» **What you need to do**:
Please print exactly the lines from the one containing "Click blue edit icon for student 95007" through the last line of the records, and only those. Leave out any pictures.

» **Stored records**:
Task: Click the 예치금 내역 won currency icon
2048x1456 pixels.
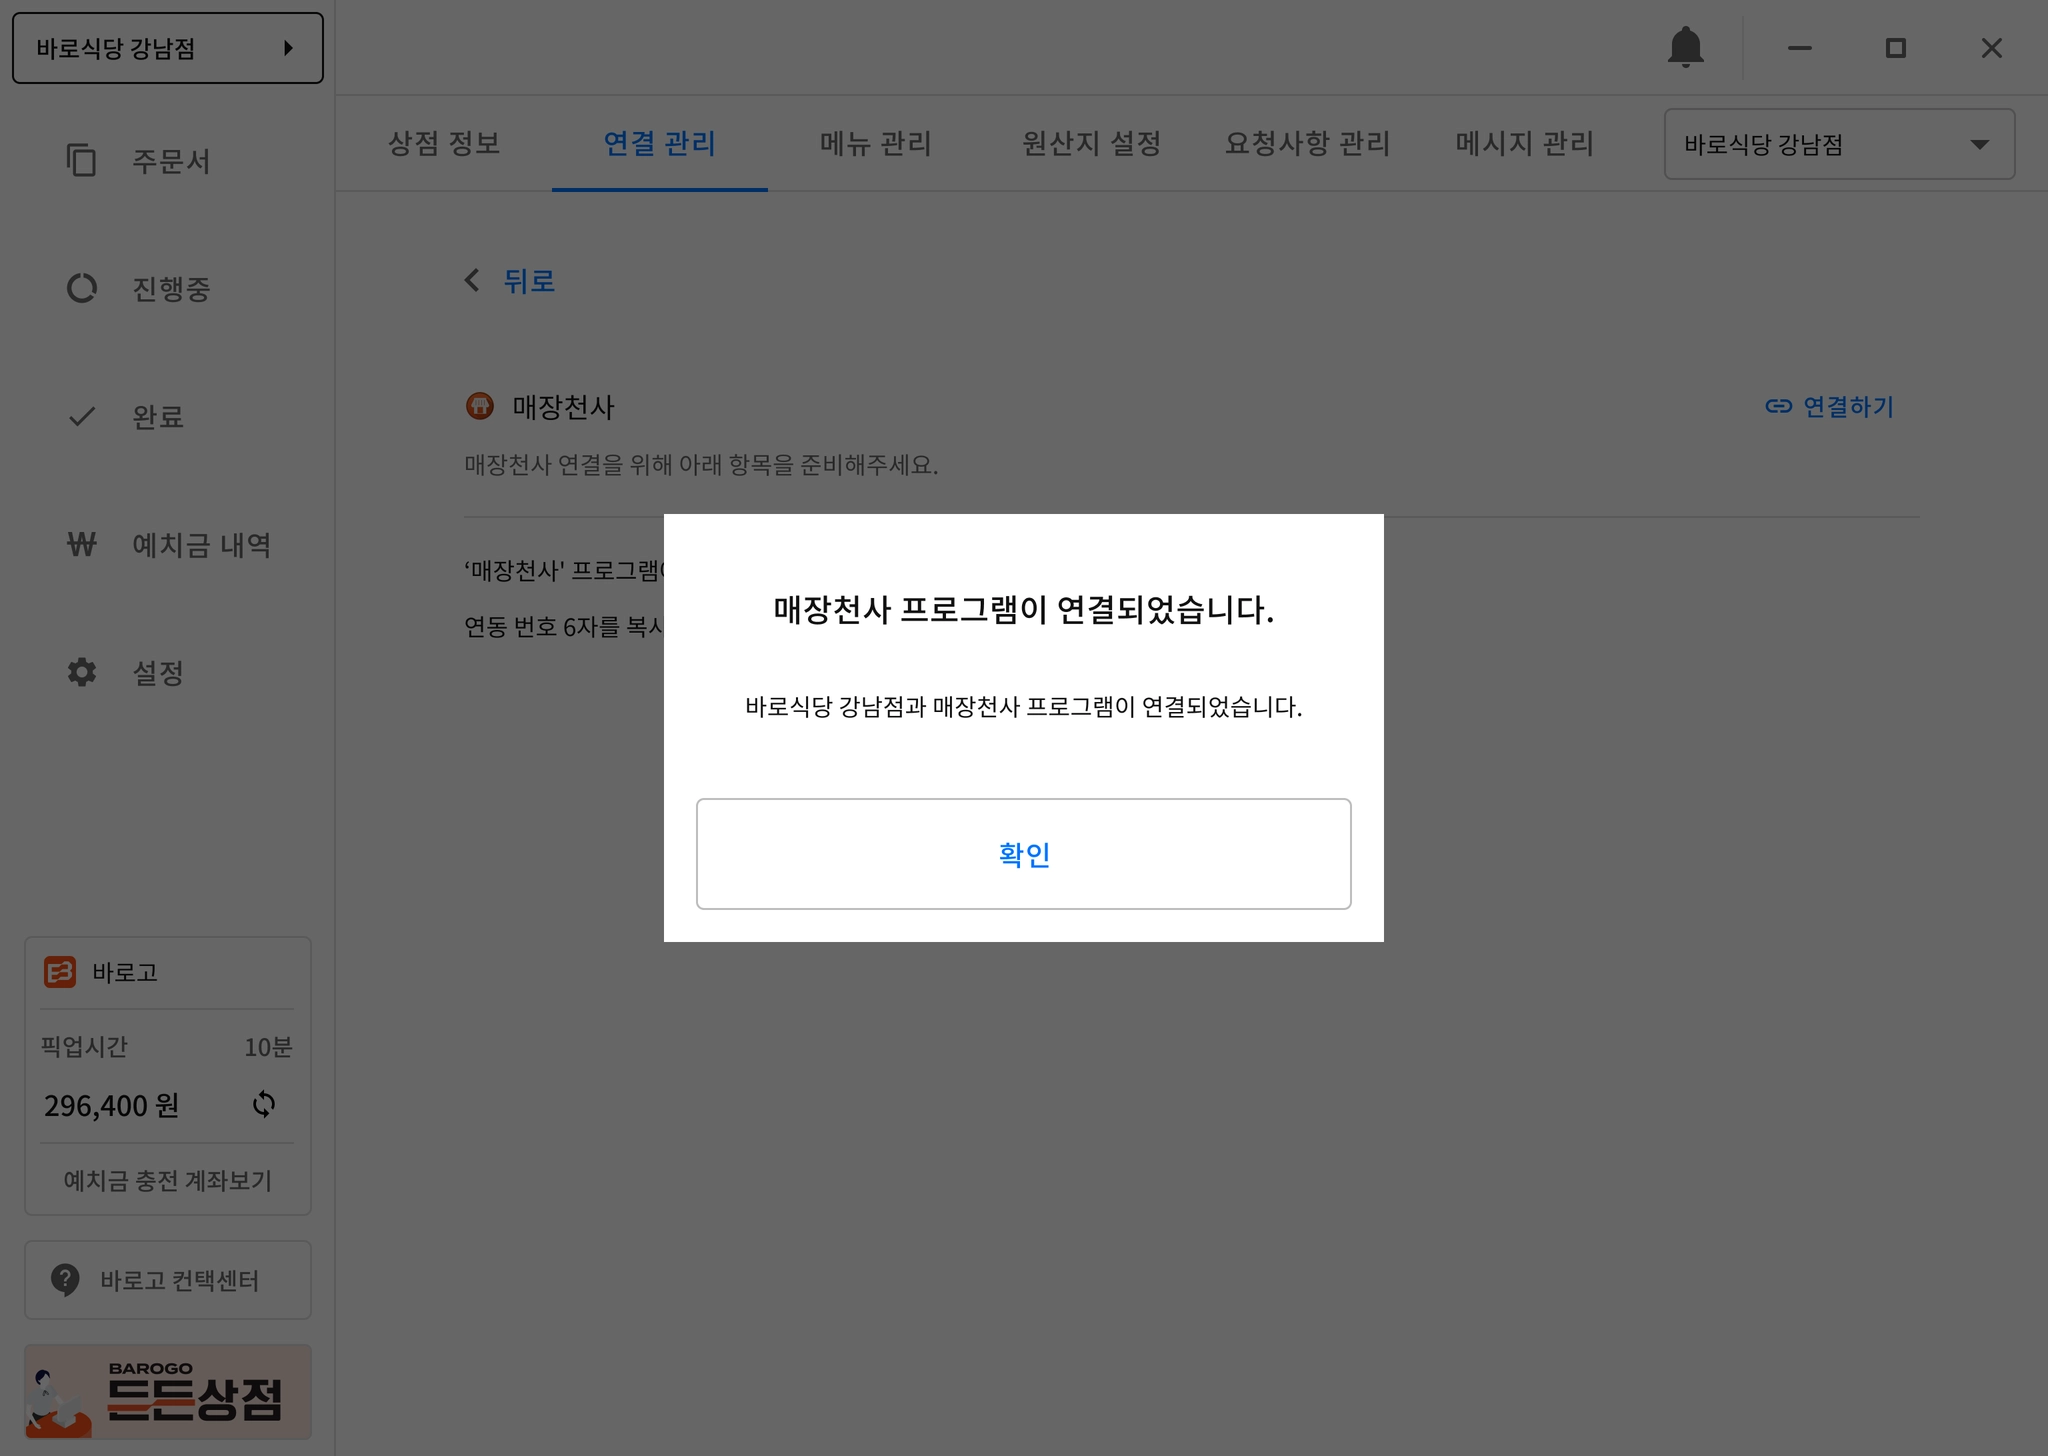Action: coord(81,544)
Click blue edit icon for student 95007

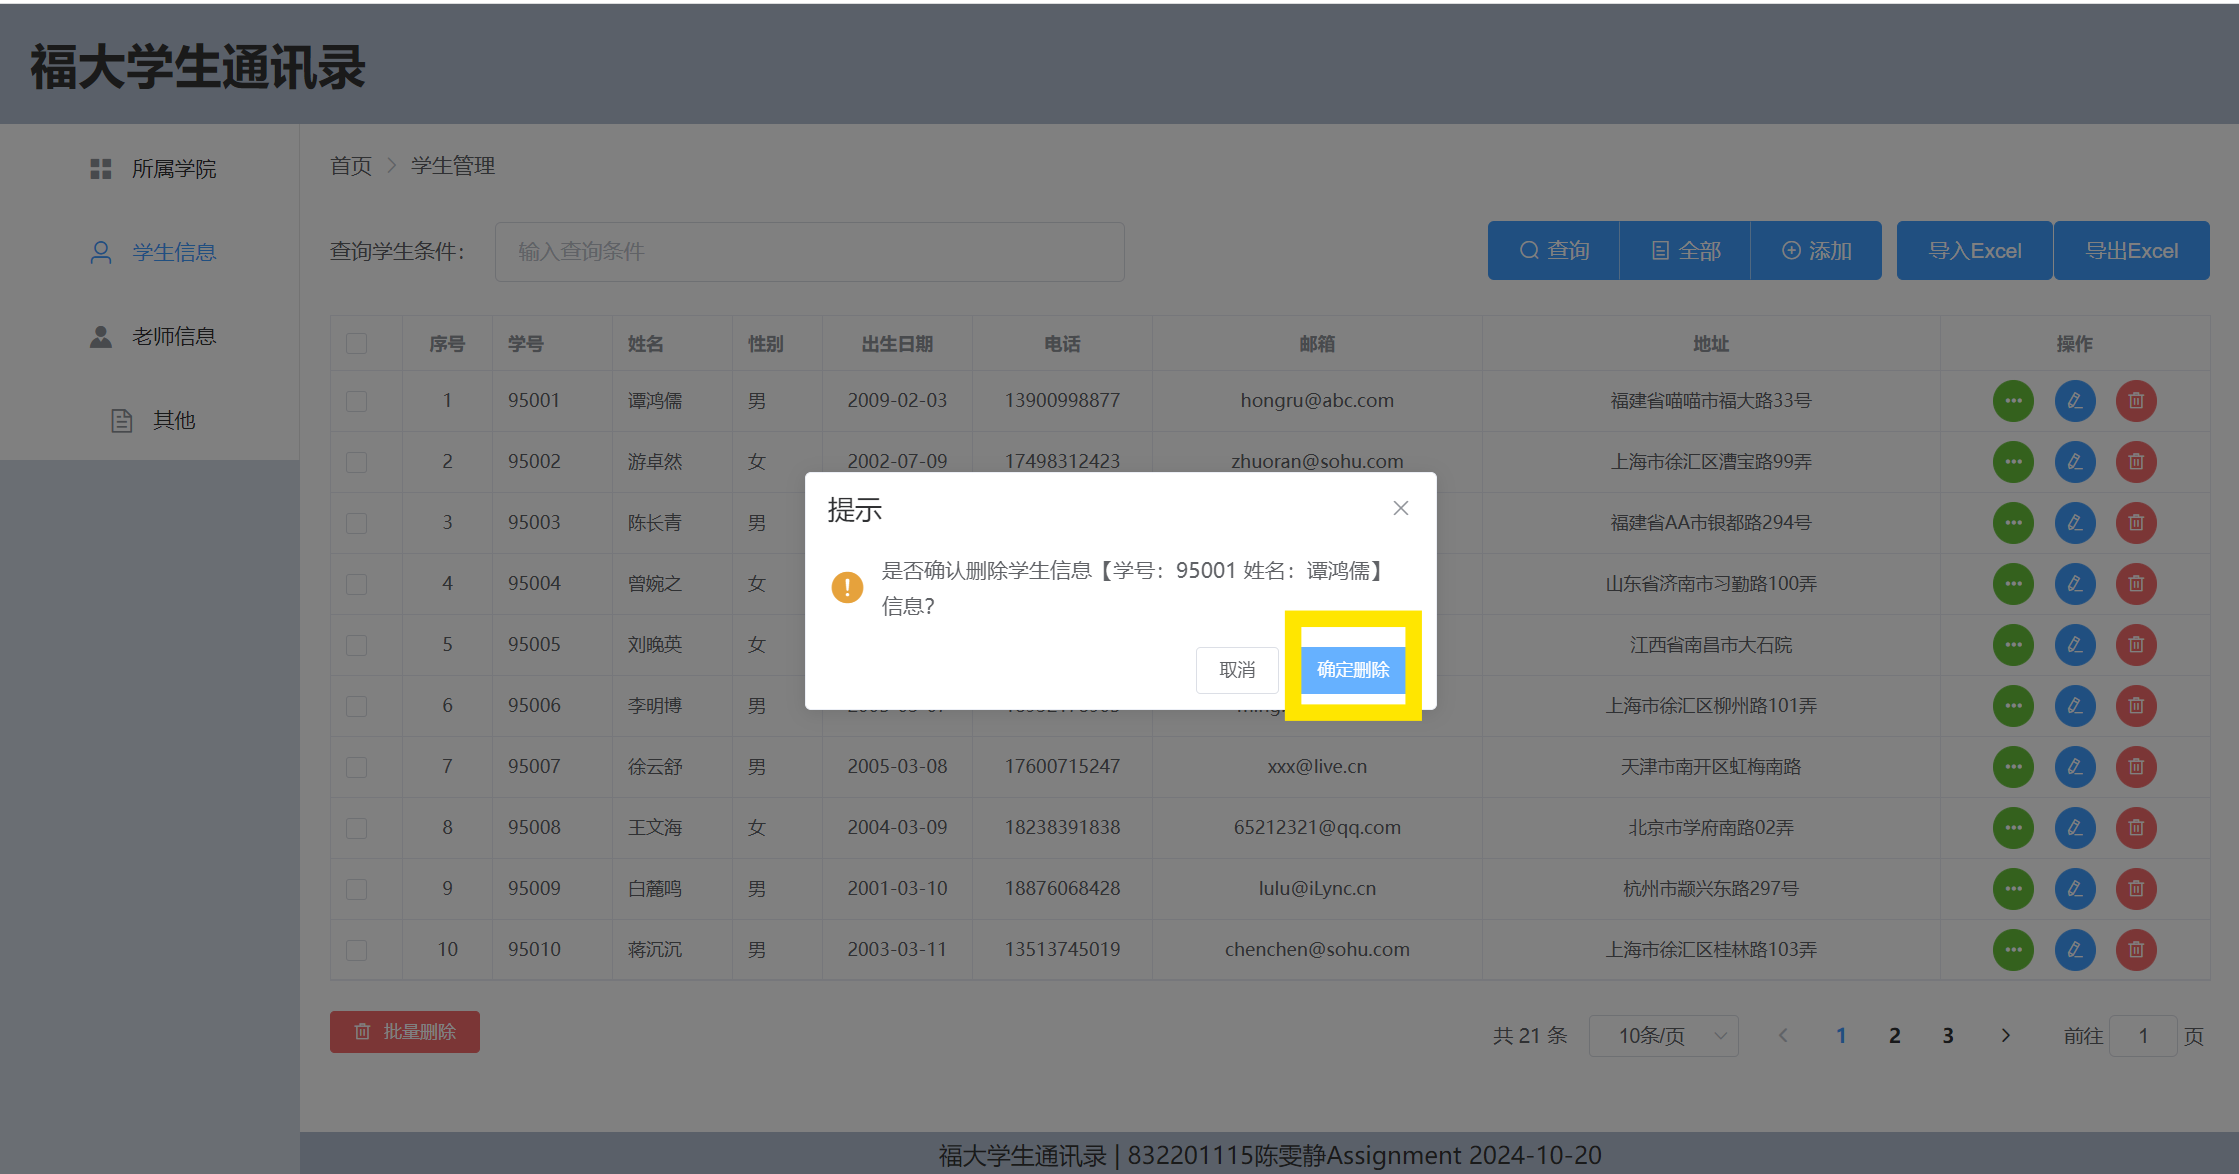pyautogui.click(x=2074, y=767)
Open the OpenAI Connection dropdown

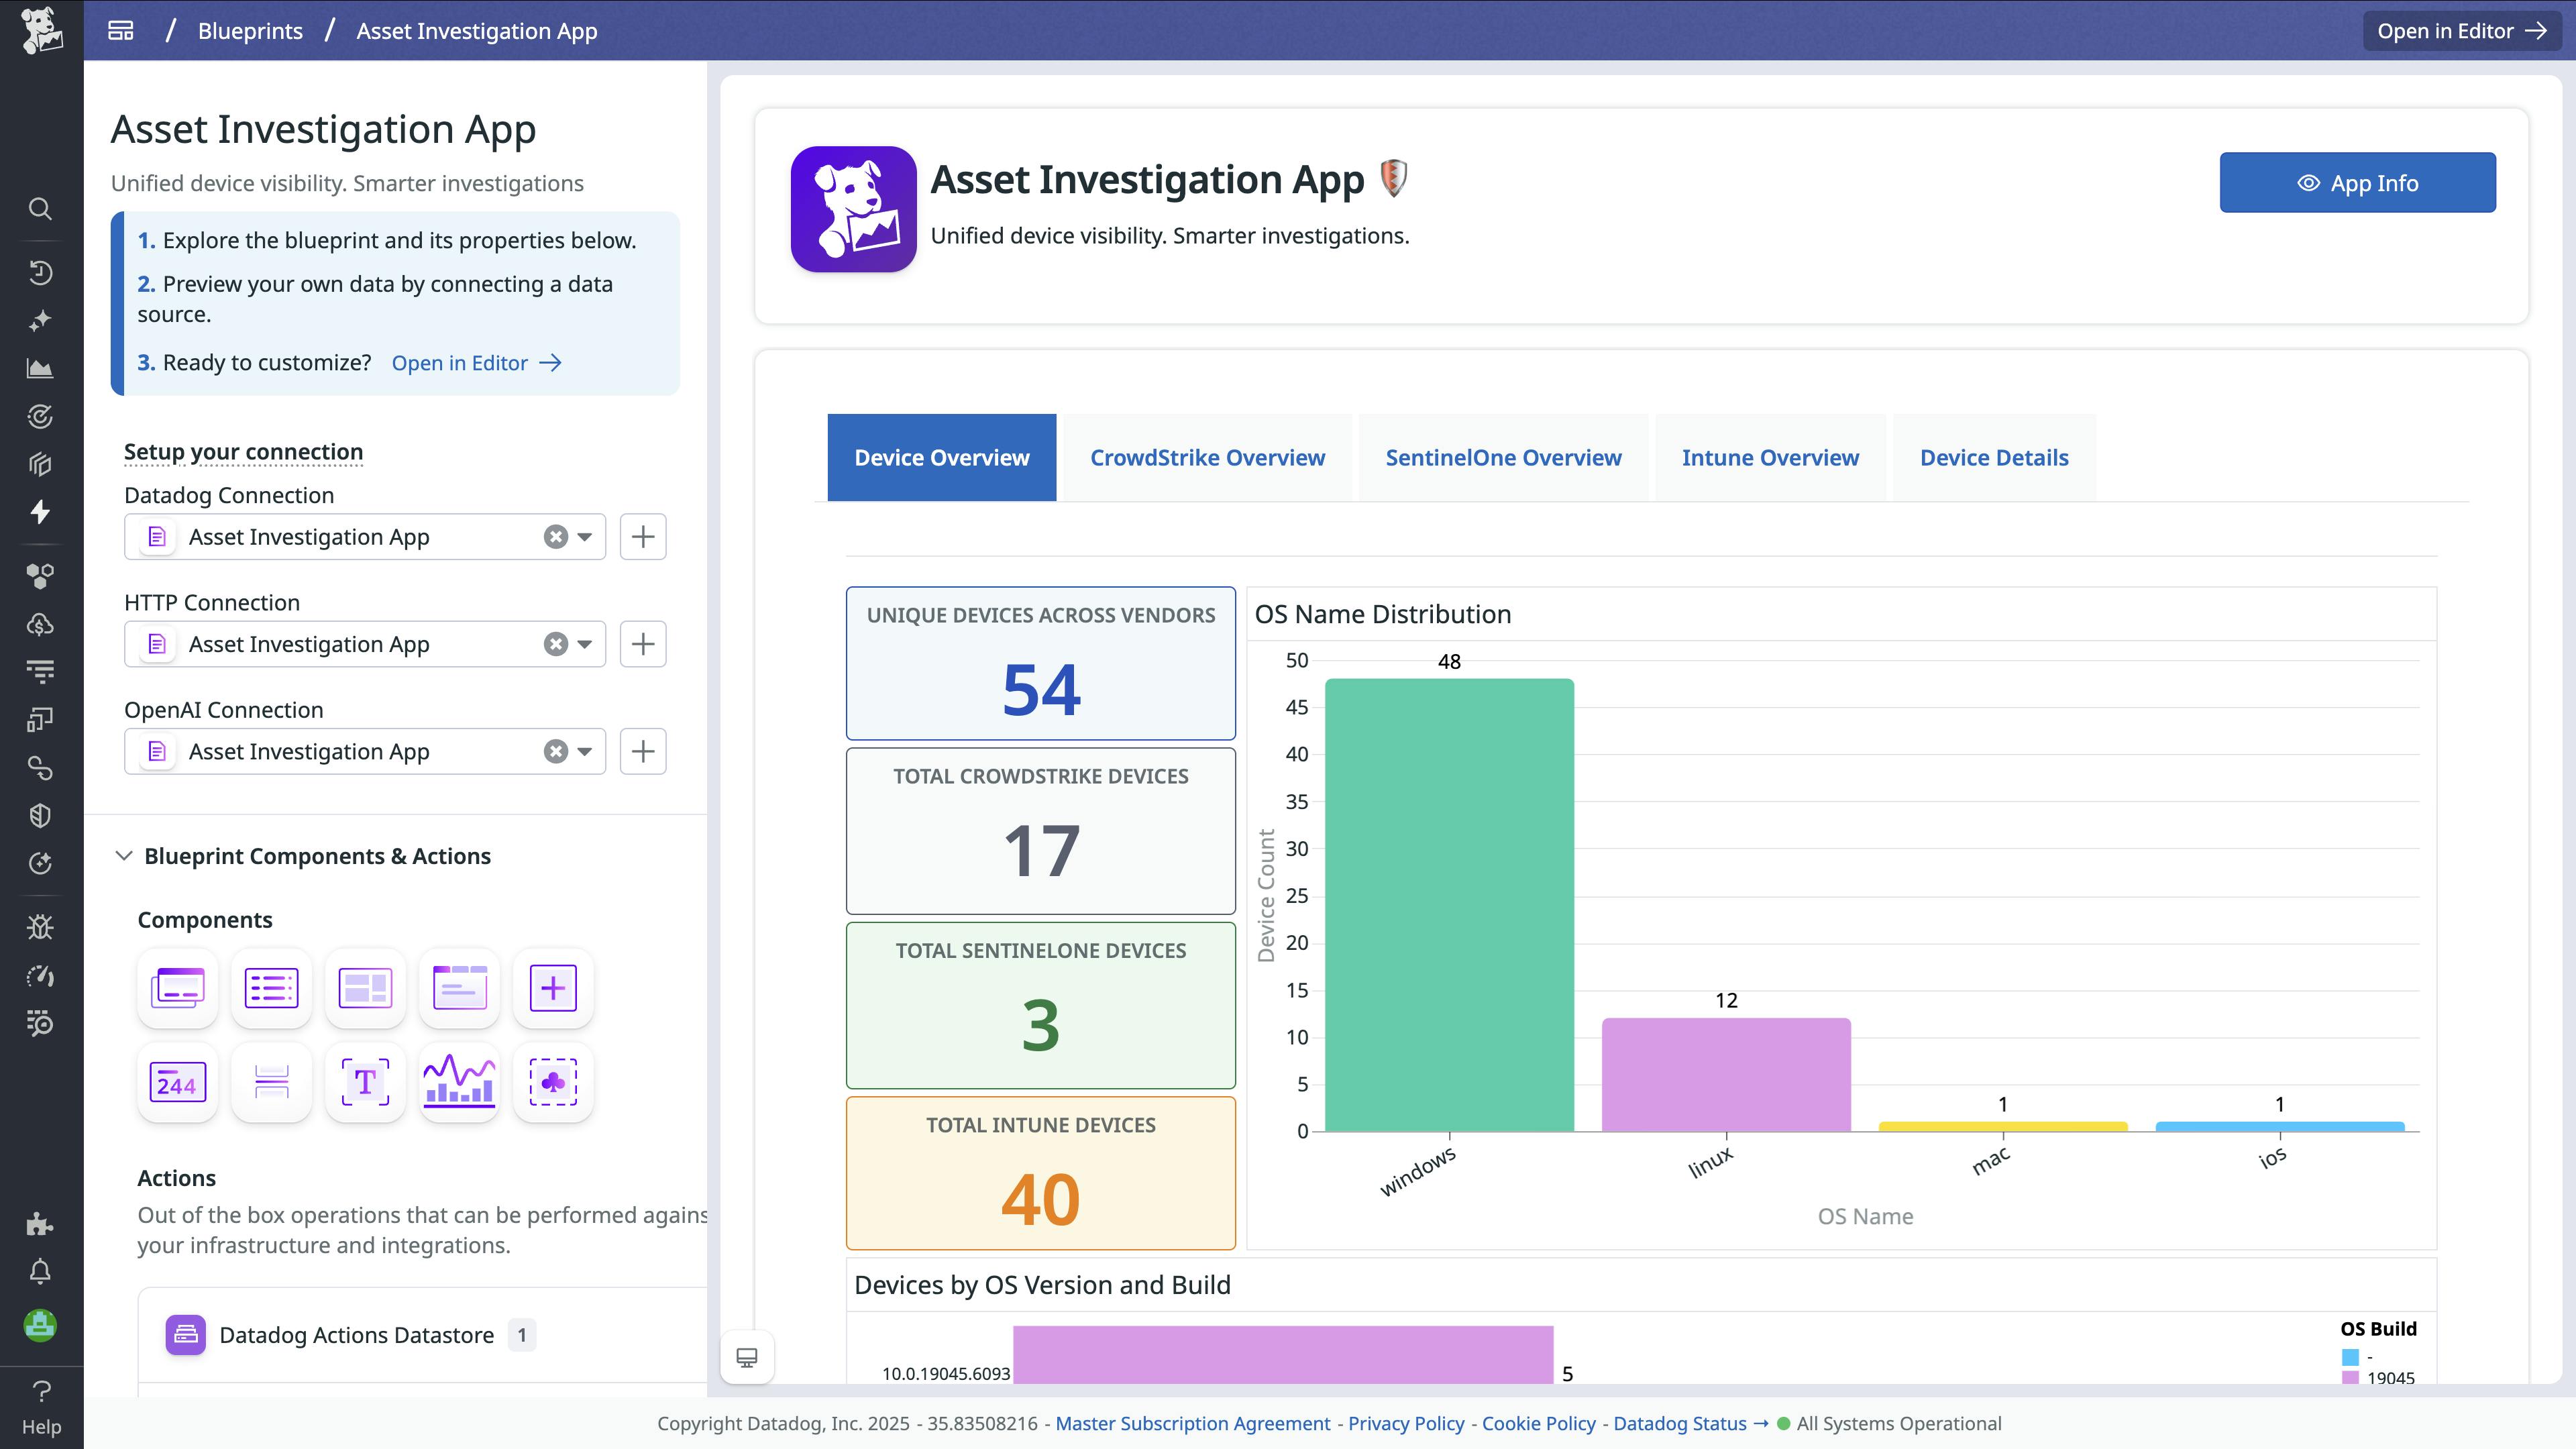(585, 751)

» **Answer**:
Click blue edit icon for student 95007

pyautogui.click(x=2074, y=767)
Open the OpenAI Connection dropdown

(585, 751)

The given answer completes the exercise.